Saved entries
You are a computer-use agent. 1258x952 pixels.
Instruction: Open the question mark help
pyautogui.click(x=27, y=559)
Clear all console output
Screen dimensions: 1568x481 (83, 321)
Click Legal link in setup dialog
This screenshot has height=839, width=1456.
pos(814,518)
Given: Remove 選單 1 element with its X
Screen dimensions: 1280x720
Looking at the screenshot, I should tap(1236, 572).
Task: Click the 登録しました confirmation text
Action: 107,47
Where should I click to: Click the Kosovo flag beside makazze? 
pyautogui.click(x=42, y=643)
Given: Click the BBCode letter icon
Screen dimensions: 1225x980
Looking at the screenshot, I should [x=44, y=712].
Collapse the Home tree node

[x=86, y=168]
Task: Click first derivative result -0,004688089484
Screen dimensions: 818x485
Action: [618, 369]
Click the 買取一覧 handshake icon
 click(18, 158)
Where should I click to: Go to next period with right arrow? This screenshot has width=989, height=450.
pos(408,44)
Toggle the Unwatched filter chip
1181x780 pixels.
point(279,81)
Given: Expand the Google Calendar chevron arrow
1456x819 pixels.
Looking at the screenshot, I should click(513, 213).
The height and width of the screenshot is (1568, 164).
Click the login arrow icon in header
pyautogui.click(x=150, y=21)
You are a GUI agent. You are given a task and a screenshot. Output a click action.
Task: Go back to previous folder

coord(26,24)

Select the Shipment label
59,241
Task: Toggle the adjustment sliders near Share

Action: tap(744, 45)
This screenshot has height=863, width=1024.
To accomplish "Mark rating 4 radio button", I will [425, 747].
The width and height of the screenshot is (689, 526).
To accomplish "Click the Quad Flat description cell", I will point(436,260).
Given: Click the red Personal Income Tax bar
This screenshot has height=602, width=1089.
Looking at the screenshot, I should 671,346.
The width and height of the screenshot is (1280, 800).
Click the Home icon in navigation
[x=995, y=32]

WORK ITEM:
Exactly the lines above from the one with "Toggle the Unwatched filter chip" to the one with "The width and height of the screenshot is (689, 526).", both included, are to be quoted; leave the rest out.

EXERCISE OUTPUT:
Toggle the Unwatched filter chip
1181x780 pixels.
point(279,81)
Given: Expand the Google Calendar chevron arrow
1456x819 pixels.
Looking at the screenshot, I should click(513, 213).
The height and width of the screenshot is (1568, 164).
Click the login arrow icon in header
pyautogui.click(x=150, y=21)
You are a GUI agent. You are given a task and a screenshot. Output a click action.
Task: Go back to previous folder

coord(26,24)

Select the Shipment label
59,241
Task: Toggle the adjustment sliders near Share

Action: tap(744, 45)
This screenshot has height=863, width=1024.
To accomplish "Mark rating 4 radio button", I will [425, 747].
The width and height of the screenshot is (689, 526).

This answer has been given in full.